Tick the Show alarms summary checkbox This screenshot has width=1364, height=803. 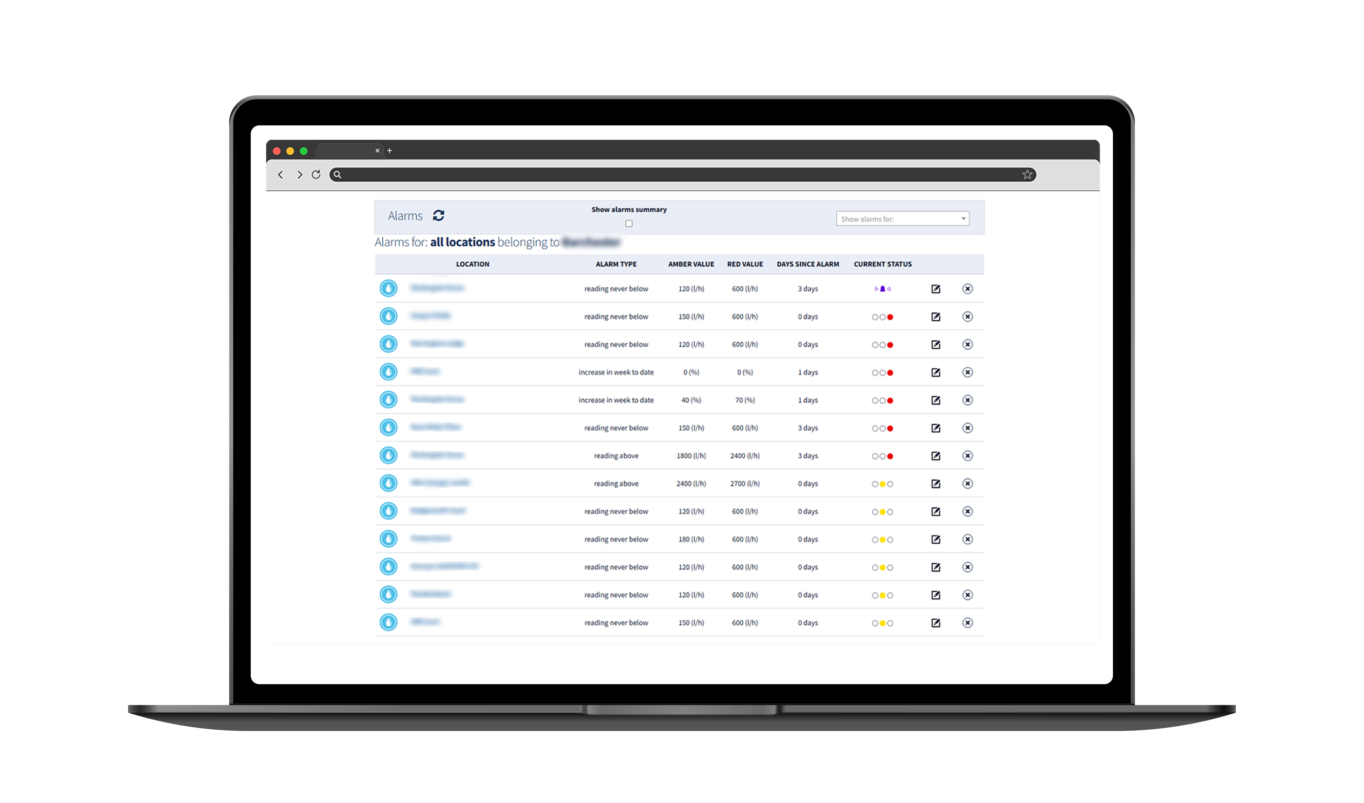click(628, 224)
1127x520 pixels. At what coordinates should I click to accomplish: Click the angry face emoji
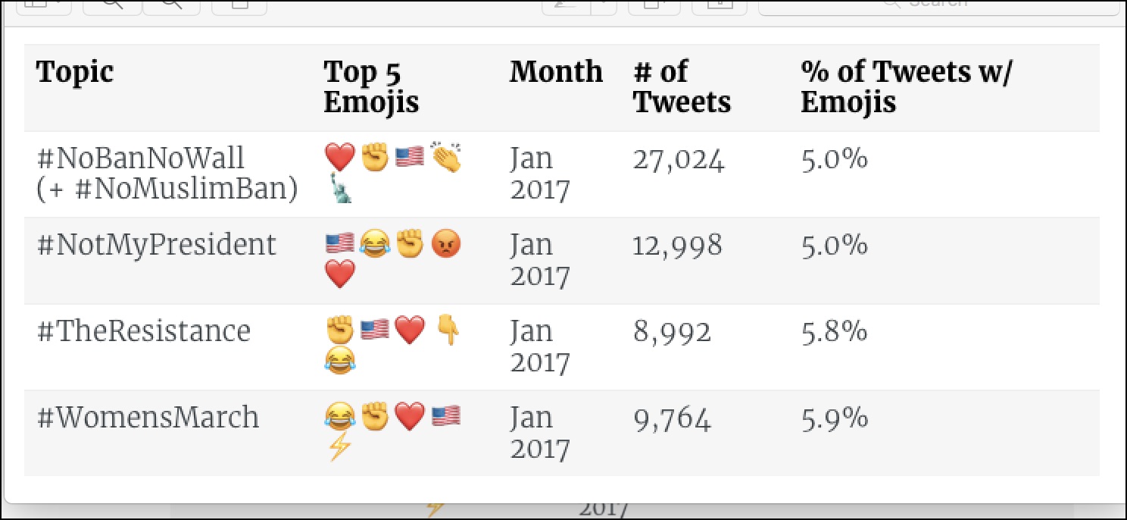446,245
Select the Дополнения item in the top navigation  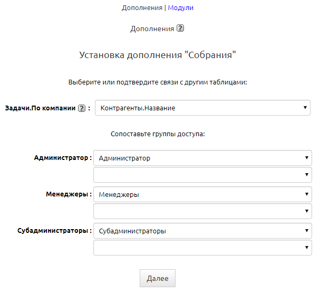point(142,8)
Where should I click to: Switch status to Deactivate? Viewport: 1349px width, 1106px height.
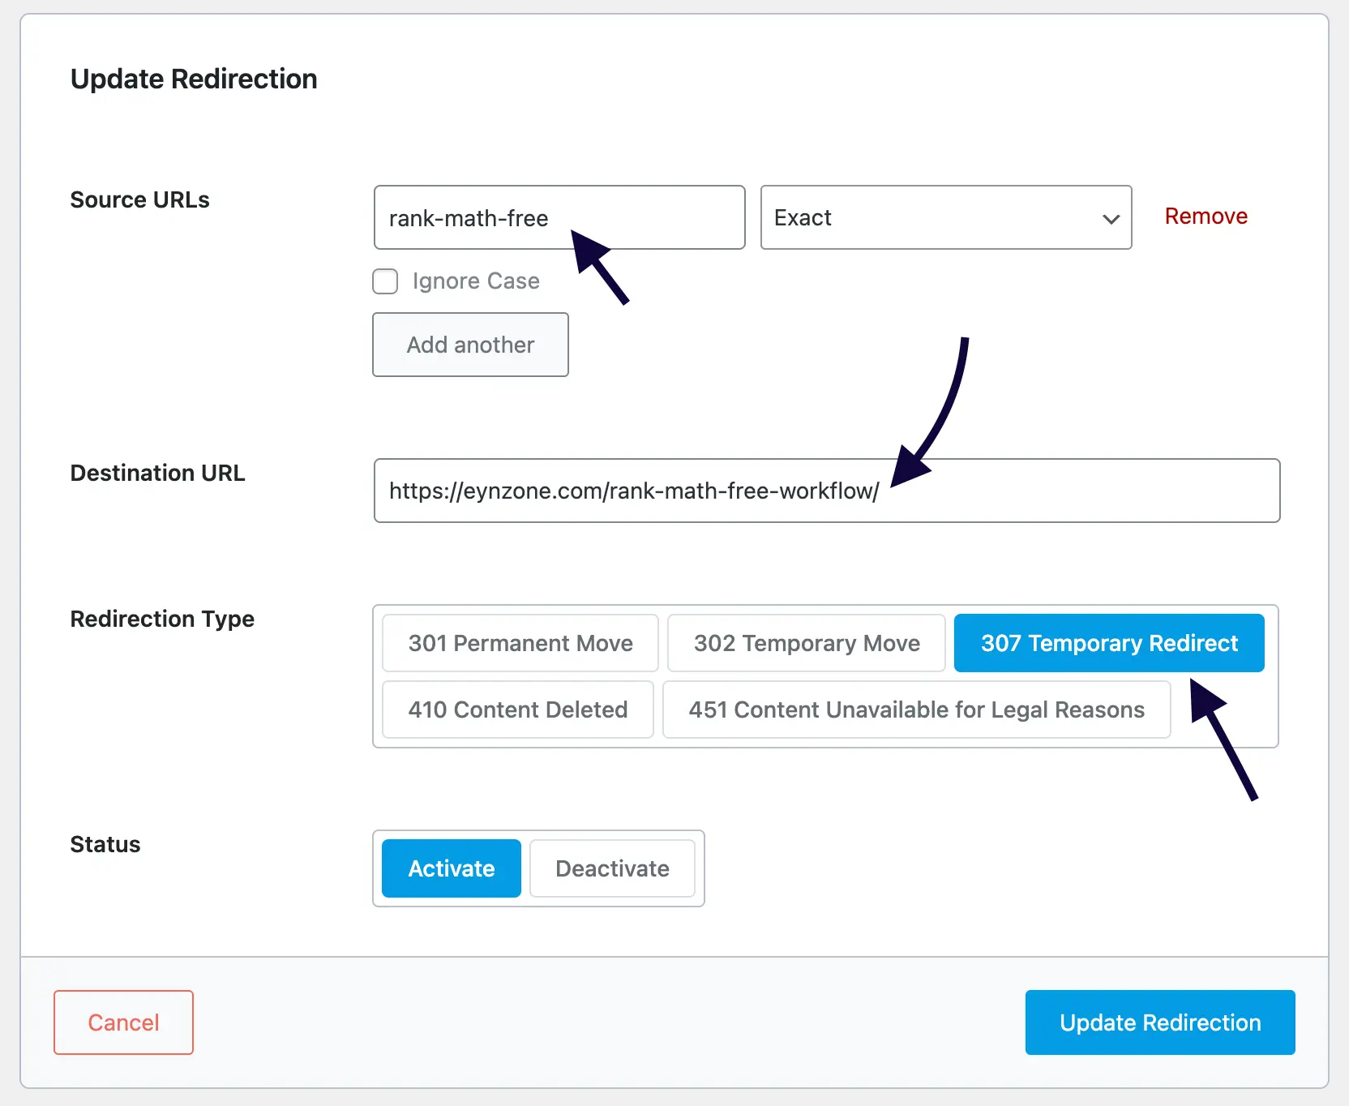pos(612,868)
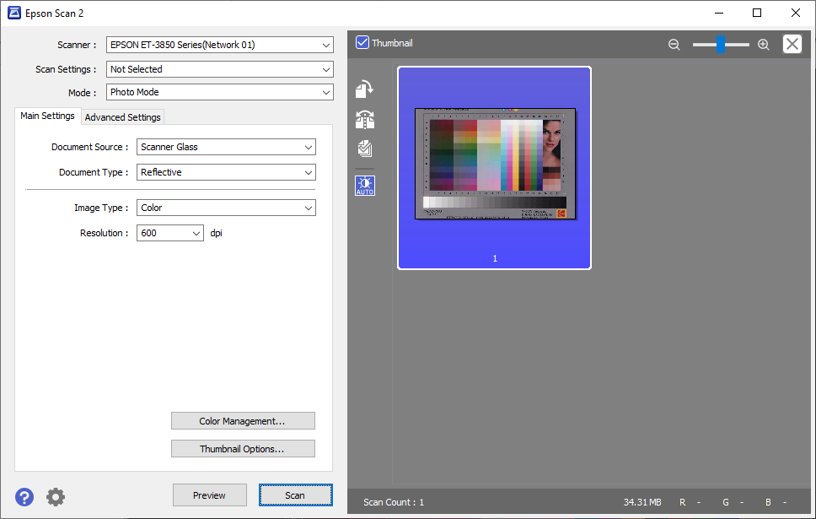Open configuration with the gear icon

click(56, 497)
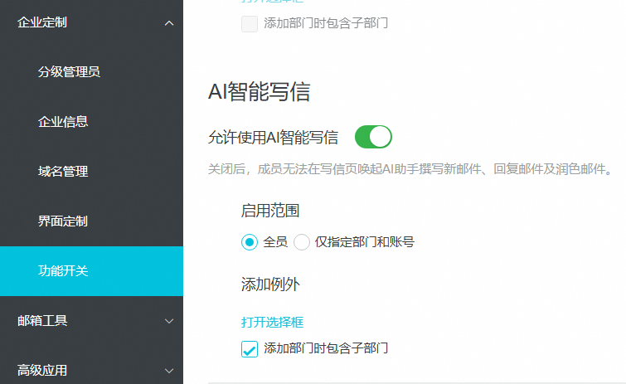Open 域名管理 from the sidebar

[63, 172]

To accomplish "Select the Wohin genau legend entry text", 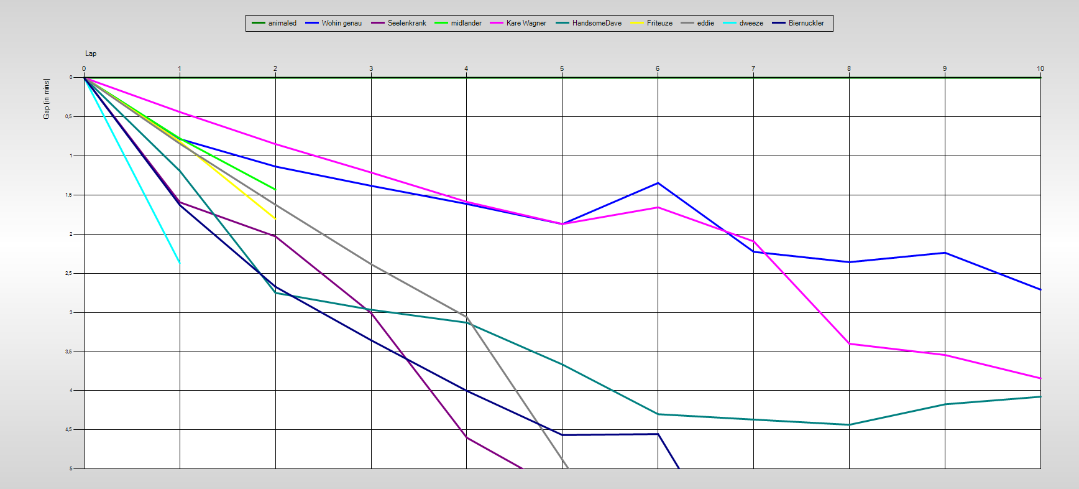I will [341, 23].
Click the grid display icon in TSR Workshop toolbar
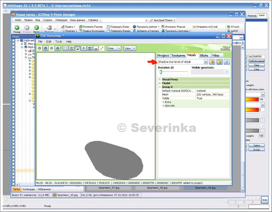 pyautogui.click(x=66, y=48)
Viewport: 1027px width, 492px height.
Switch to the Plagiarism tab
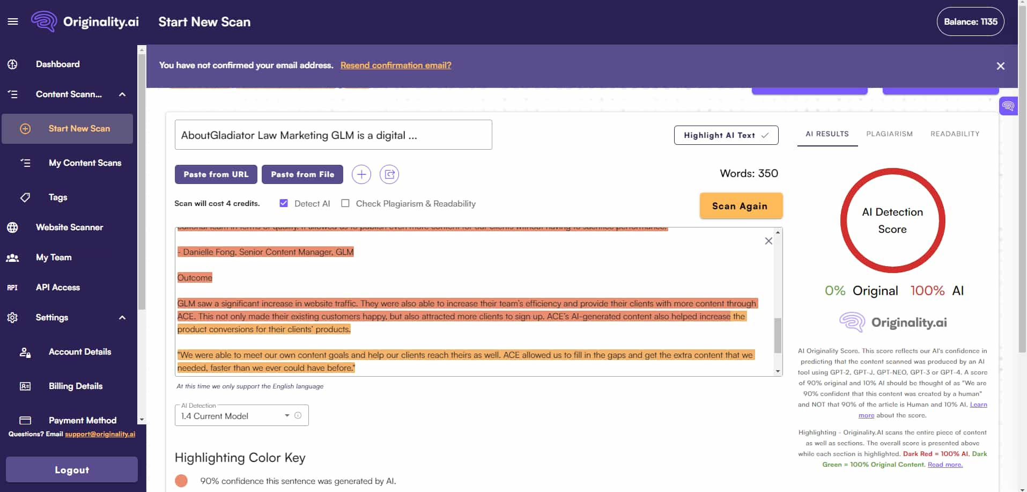tap(889, 134)
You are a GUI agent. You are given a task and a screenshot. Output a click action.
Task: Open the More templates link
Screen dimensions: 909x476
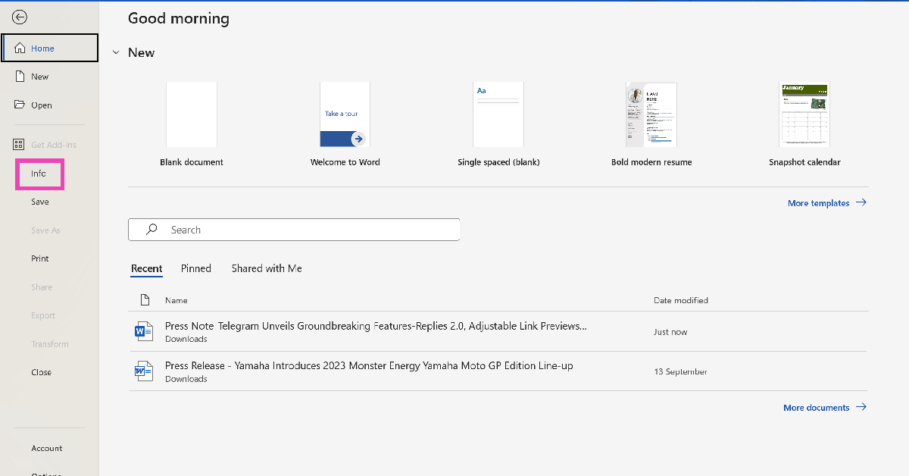[826, 203]
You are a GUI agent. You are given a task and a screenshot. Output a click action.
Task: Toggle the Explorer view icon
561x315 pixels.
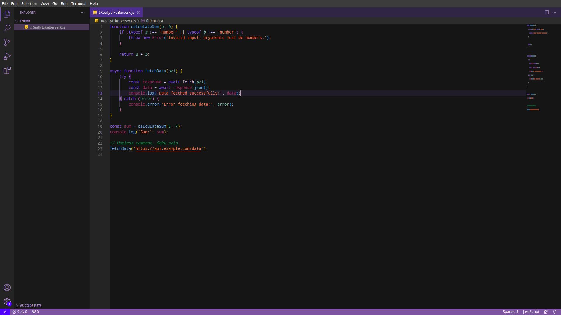[7, 14]

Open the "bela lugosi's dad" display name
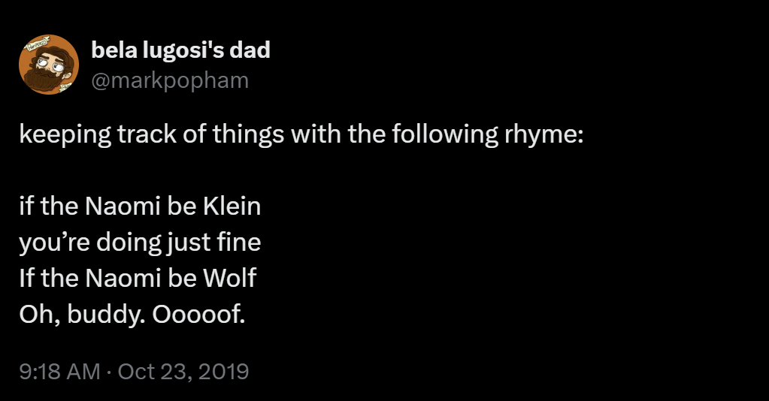(180, 50)
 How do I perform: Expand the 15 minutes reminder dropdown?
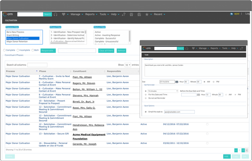coord(163,91)
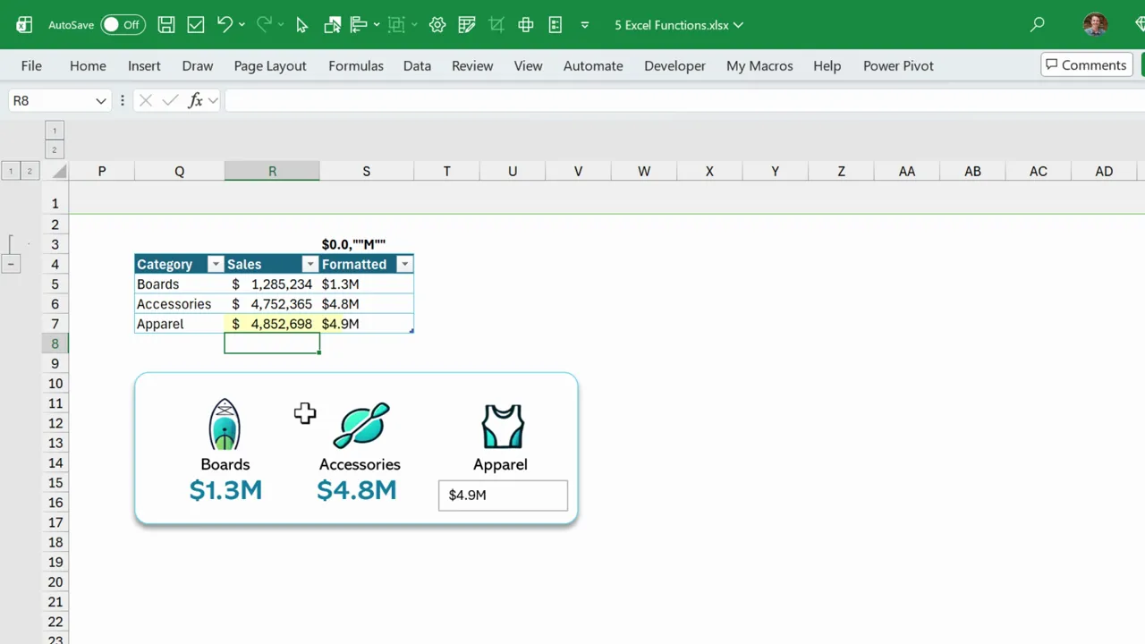
Task: Click the Crop tool icon
Action: click(496, 24)
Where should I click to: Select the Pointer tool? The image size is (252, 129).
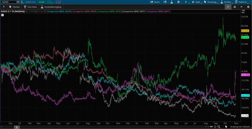coord(15,7)
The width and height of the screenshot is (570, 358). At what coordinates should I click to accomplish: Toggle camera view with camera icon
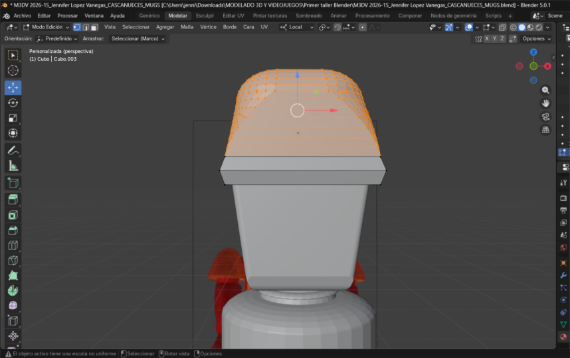point(545,117)
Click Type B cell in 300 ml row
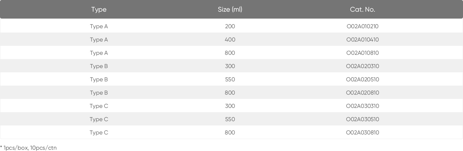Screen dimensions: 463x151 point(99,66)
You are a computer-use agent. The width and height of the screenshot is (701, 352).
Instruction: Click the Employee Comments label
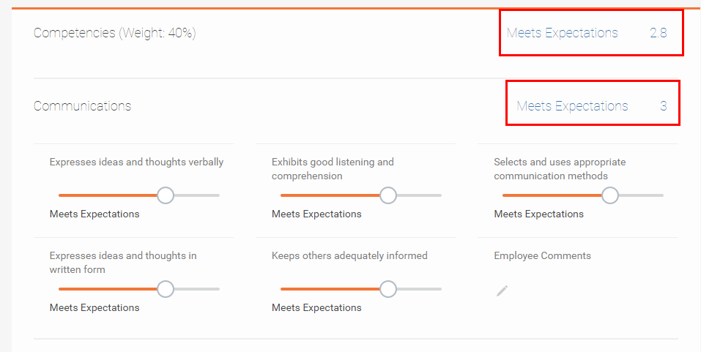(x=542, y=256)
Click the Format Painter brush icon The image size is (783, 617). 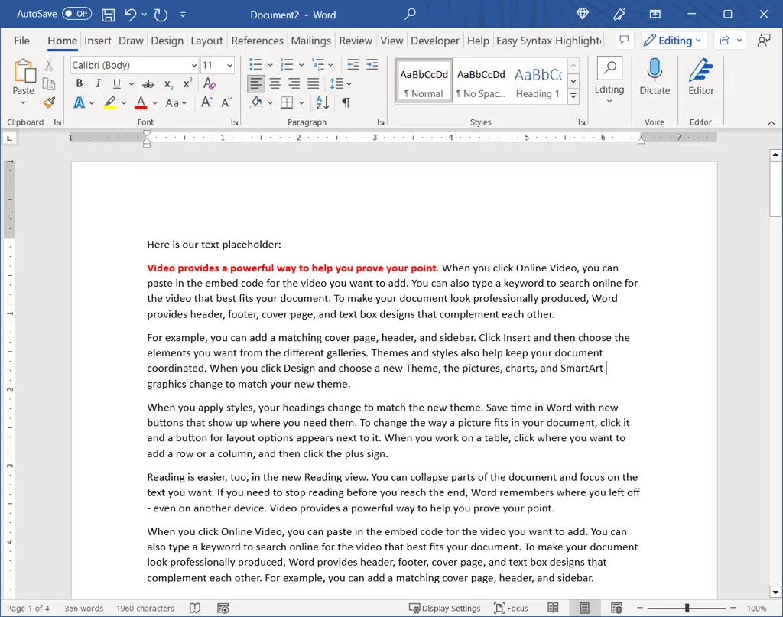coord(49,102)
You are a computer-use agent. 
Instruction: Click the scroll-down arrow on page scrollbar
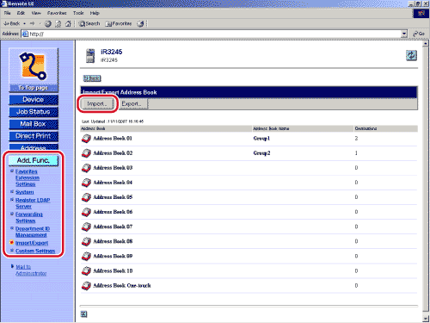[x=426, y=319]
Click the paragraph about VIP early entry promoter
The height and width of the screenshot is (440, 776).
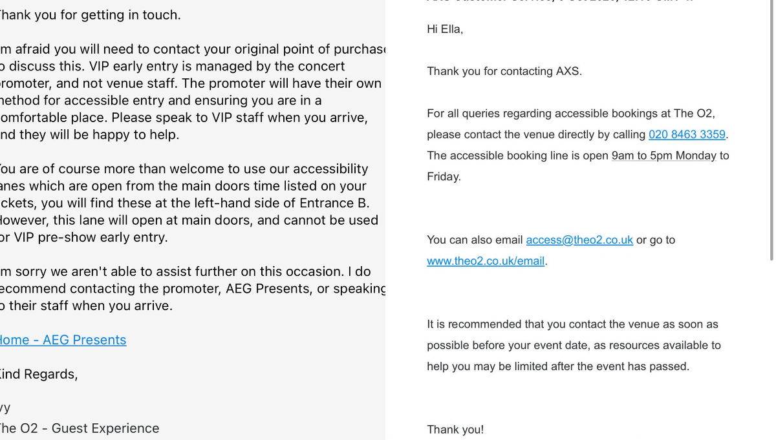coord(192,92)
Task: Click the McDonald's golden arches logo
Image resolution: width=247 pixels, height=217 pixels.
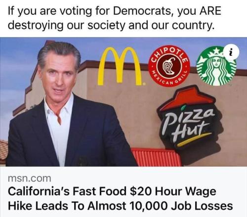Action: pyautogui.click(x=121, y=66)
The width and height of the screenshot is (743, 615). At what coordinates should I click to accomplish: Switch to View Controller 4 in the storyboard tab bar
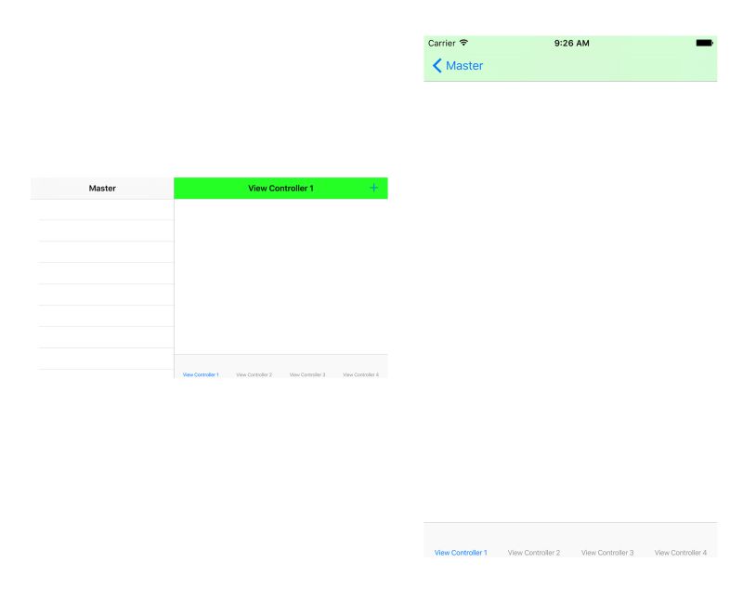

◆ ◆ ◆ ◆ ◆ ◆ ◆

Which lines in the material above contain the string "agent", matching case exactly? Show each of those lines in full.

- Expected answer
You are a GUI agent. You are given a task and a screenshot. Output a click action.
You are a GUI agent. You are given a task and a screenshot. Output a click action.
You are a computer-use agent. The width and height of the screenshot is (701, 352).
You are a computer-use agent. 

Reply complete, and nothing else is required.